The web is full of examples of how, in Python, you connect to the warehouse and respond to changes in its state. But...
What if I want to connect to two warehouses and do something based on the combined information retrieved separately from each one? And what if I want to do things based on factors such as time, rather than solely being driven by inventory changes and incoming websocket messages?
In all the examples I've seen - and it's beginning to feel like hundreds - there is, somewhere, in some form, a run() or a run_forever() or a run_until_complete() etc. In other words, the I/O may be asynchronous, but there is always a massive blocking operation in the code, and always two fundamental assumptions which don't fit my case: that there will only be one websocket connection, and that all processing will be driven by events sent out by the [single] websocket server.
It's very unclear to me whether the answer to my question is some sort of use of multiple event loops, or of multiple threads, or something else.
To date, experimenting with Python has felt rather like being on the penthouse floor, admiring the quirky but undeniably elegant decor. But then you get in the elevator, press the button marked "parallelism" or "concurrency", and the evelator goes into freefall, eventually depositing you in a basement filled with some pretty ugly and steaming pipes.
... Returning from flowery metaphors back to the technical, the key thing I'm struggling with is the Python equivalent of, say, Node.js code which could be as trivially simple as the following example [left inelegant for simplicity]:
var aggregateState = { ... some sort of representation of combined state ... };
var socket1 = new WebSocket("wss://warehouse1");
socket1.on("message", OnUpdateFromWarehouse);
var socket2 = new WebSocket("wss://warehouse2");
socket2.on("message", OnUpdateFromWarehouse);
function OnUpdateFromWarehouse(message)
{
... Take the information and use it to update aggregate state from both warehouses ...
}
Answering my own question, in the hope that it may help other Python newcomers... asyncio seems to be the way to go (though there are gotchas such as the alarming ease with which you can deadlock the event loop).
Assuming the use of an asyncio-friendly websocket module such as websockets, what seems to work is a framework along the following lines - shorn, for simplicity, of logic such as reconnects. (The premise remains a warehouse which sends an initial list of its full inventory, and then sends updates to that initial state.)
class Warehouse:
def __init__(self, warehouse_url):
self.warehouse_url = warehouse_url
self.inventory = {} # Some description of the warehouse's inventory
async def destroy():
if (self.websocket.open):
self.websocket.close() # Terminates any recv() in wait_for_incoming()

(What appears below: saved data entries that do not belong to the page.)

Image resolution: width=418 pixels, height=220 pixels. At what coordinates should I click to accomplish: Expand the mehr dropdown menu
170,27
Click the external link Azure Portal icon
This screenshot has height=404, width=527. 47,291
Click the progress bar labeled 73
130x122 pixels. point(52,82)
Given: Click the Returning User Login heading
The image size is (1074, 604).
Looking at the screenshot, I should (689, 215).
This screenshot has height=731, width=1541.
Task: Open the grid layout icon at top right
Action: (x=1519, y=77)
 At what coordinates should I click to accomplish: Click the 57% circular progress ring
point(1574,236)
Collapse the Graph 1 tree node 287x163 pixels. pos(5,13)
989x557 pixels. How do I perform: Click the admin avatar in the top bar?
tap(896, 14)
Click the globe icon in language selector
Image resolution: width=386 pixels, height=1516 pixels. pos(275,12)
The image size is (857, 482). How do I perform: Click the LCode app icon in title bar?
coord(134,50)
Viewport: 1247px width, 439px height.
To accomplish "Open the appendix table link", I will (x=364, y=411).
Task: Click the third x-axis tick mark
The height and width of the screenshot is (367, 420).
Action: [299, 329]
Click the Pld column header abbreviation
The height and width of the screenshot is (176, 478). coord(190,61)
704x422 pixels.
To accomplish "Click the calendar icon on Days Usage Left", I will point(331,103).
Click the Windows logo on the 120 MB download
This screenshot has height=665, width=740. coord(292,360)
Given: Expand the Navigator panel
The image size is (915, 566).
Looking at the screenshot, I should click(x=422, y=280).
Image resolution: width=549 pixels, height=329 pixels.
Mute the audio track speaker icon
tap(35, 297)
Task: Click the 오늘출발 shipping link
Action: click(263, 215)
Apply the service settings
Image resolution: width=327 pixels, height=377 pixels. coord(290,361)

await self.incoming_message_task # keep asyncio happy by awaiting the "background" task
async def start(self):
try:
# Connect to the warehouse
self.websocket = await connect(self.warehouse_url)
# Get its initial message which describes its full state
initial_inventory = await self.websocket.recv()
# Store the initial inventory
process_initial_inventory(initial_inventory)
# Set up a "background" task for further streaming reads of the web socket
self.incoming_message_task = asyncio.create_task(self.wait_for_incoming())
# Done
return True
except:
# Connection failed (or some unexpected error)
return False
async def wait_for_incoming(self):
while self.websocket.open:
try:
update_message = await self.websocket.recv()
asyncio.create_task(self.process_update_message(update_message))
except:
# Presumably, socket closure
pass
def process_initial_inventory(self, initial_inventory_message):
... Process initial_inventory_message into self.inventory ...
async def process_update_message(self, update_message):
... Merge update_message into self.inventory ...
... And fire some sort of event so that the object's
... creator can detect the change. There seems to be no ...
... consensus about what is a pythonic way of implementing events, ...
... so I'll declare that - potentially trivial - element as out-of-scope ...
After completing the initial connection logic, one key thing is setting up a "background" task which repeatedly reads further update messages coming in over the websocket. The code above doesn't include any firing of events, but there are all sorts of ways in which process_update_message() can/could do this (many of them trivially simple), allowing the object's creator to deal with notifications whenever and however it sees fit. The streaming messages will continue to be received, and any events will be continued to be fired, for as long as the object's creator continues to play nicely with asyncio and to participate in co-operative multitasking.
With that in place, a connection can be established along the following lines:
async def main():
warehouse1 = Warehouse("wss://warehouse1")
if await warehouse1.start():
... Connection succeeded. Update messages will now be processed
in the "background" provided that other users of the event loop
yield in some way ...
else:
... Connection failed ...
asyncio.run(main())
Multiple warehouses can be initiated in several ways, including doing a create_task(warehouse.start()) on each one and then doing a gather on the tasks to ensure/check that they're all okay.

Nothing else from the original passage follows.